Requirement: Pick out each line in the material below that contains the word "resolution", and copy those lines.
## begin Data for the task
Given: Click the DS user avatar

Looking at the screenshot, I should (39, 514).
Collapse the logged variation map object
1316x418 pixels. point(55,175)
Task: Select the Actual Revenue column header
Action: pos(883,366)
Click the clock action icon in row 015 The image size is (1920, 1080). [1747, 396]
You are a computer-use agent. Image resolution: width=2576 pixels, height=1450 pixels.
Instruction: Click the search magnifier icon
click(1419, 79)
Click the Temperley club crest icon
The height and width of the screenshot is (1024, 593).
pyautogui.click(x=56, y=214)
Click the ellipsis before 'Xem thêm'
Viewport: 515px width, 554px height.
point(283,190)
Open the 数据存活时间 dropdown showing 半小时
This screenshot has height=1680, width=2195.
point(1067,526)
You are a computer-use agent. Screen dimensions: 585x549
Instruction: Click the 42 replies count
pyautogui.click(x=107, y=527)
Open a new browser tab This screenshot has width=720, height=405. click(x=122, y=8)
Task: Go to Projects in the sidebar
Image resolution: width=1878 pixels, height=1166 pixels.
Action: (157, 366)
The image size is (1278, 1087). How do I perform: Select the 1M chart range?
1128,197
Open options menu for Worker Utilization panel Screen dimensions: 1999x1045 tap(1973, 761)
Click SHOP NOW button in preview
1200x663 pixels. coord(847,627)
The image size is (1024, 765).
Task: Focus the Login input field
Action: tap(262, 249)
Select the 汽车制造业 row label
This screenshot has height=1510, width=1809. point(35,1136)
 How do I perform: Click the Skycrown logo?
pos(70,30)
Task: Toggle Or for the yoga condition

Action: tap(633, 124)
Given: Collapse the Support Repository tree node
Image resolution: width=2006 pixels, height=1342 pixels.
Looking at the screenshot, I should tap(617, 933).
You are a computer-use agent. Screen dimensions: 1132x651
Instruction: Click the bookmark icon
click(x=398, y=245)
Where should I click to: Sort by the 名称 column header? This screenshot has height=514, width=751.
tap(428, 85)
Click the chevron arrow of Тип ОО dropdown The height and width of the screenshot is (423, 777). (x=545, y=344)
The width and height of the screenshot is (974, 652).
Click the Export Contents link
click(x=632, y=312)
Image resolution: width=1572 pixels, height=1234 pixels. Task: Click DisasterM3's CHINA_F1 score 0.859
## end Data for the task
Output for this exercise:
You are a computer-use agent. Image resolution: width=2576 pixels, height=1450 pixels.
Image resolution: width=1878 pixels, height=1166 pixels.
Image resolution: width=2006 pixels, height=1342 pixels.
Image resolution: width=1572 pixels, height=1234 pixels. Task: Click DisasterM3's CHINA_F1 score 0.859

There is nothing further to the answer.